Learn to make efficient Facebook ads by piggybacking off brands great at it

I build a website curating Facebook and Instagram ads that entice people to click and buy. It includes 300 ads for ecommerce, SaaS, mobile apps, and more.

All the ads are handpicked and showcase various "templates" that tend to greatly perform in late 2020. By template, I mean UGC for e-com, screencasts for SaaS, fake gameplay for mobile games, etc.

URL: pivads.com

The tool is 100% free and built with no-code. Here's how to use it to find references you can piggyback off or inspire from.

Start with applying filters to narrow down the scope of ads you want to dive in. Industry and Niche filters might be paired (AND) or used independently.
  1. Your main goal is to break down a specific ad creative you liked into smaller parts. E.g. great ads usually start off with an enticing opening, a pattern interrupt, or a hook (to awake viewers from the scrolling coma). Once you identified the key parts try to ideate how to recreate them for your product.
  2. Note that ad copy might be as important as the ad creative (that's why the ads are captured in full). Again, consider piggybacking off the copy of the "example" ad.
  3. Each ad has a link to the brand's Facebook Ad Library page. Always check other ads this brand is running.
  4. When observing the brand's Ad Library page look closely at the ad publishing date. Pay more attention to the ads that have been running for at least a week. 7 days+ are usually enough to turn off the ads with the bad performance so those remaining are likely to perform well.
Really hope Pivads's going to help you step up your paid acquisition game.
 
@burningbright307 Can you explain what you mean by tend to greatly perform in late 2020 (or how you quantified it)? Is there any data backing it up (even if not from the actual brands but from your own experiences testing out X)
 
@chrysallis Great question.

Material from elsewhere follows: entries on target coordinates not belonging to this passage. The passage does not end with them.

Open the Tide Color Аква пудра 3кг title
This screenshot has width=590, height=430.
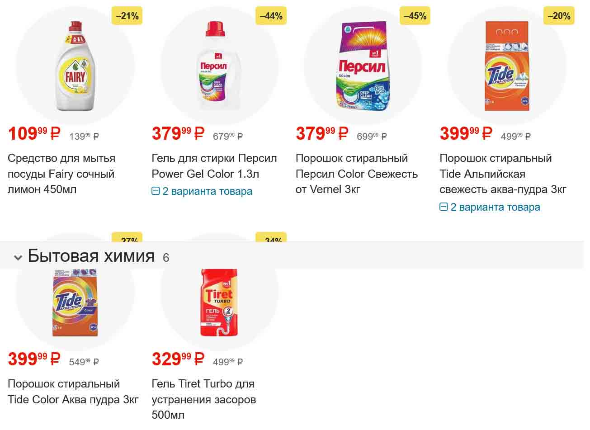(x=73, y=392)
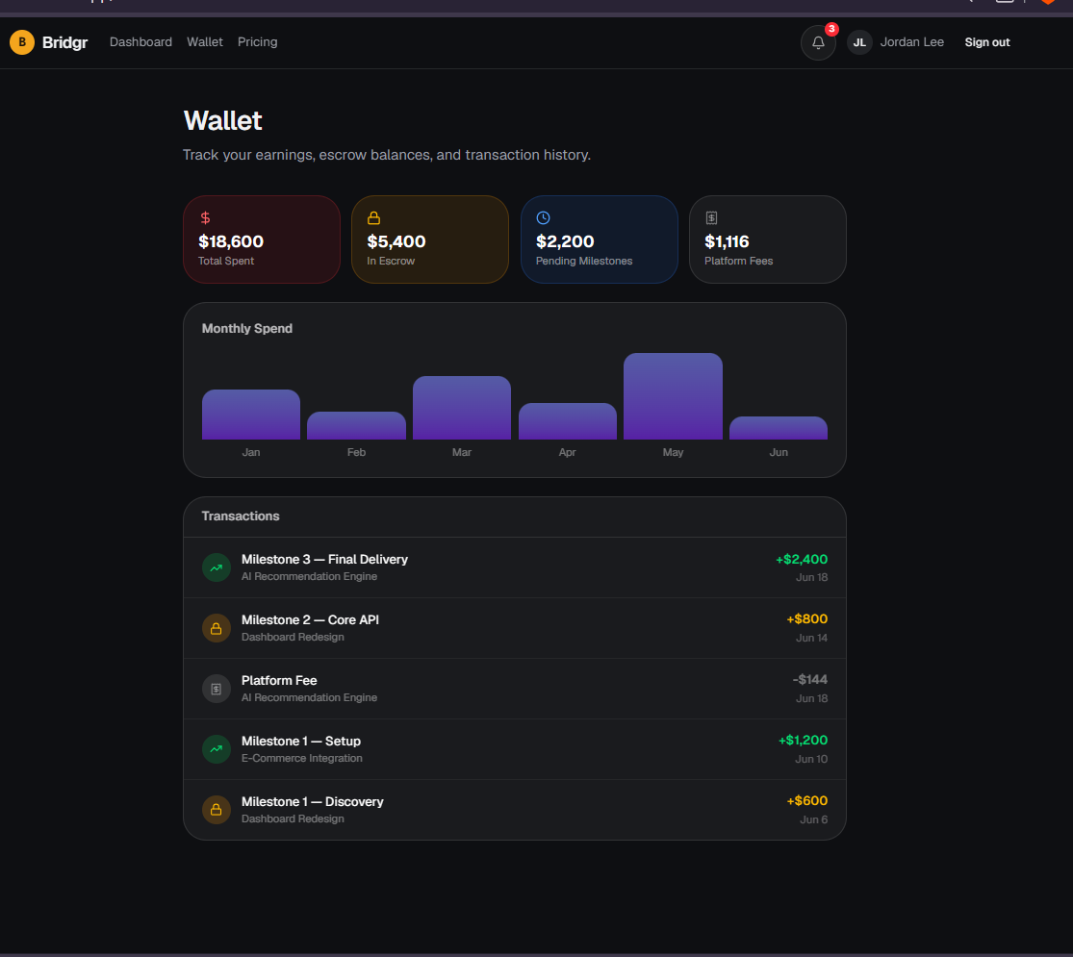Open the Pricing nav item
The image size is (1073, 957).
click(257, 42)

I can verify the claim of "Tend to perform well" by mostly qualitative metrics
  1. I can personally vouch for a few "templates" e.g. "wall of reviews" for retargeting (meaning I ran them profitably)
  2. Most ads (90%) come from either hugely profitable brands (meaning it's a fact their ads work great) or brands publicly working with industry known advertising experts.
  3. I also included some ads I believe must convert well. It's based on my professional intuition and experience of growing several edtech, gaming, and ecom startups.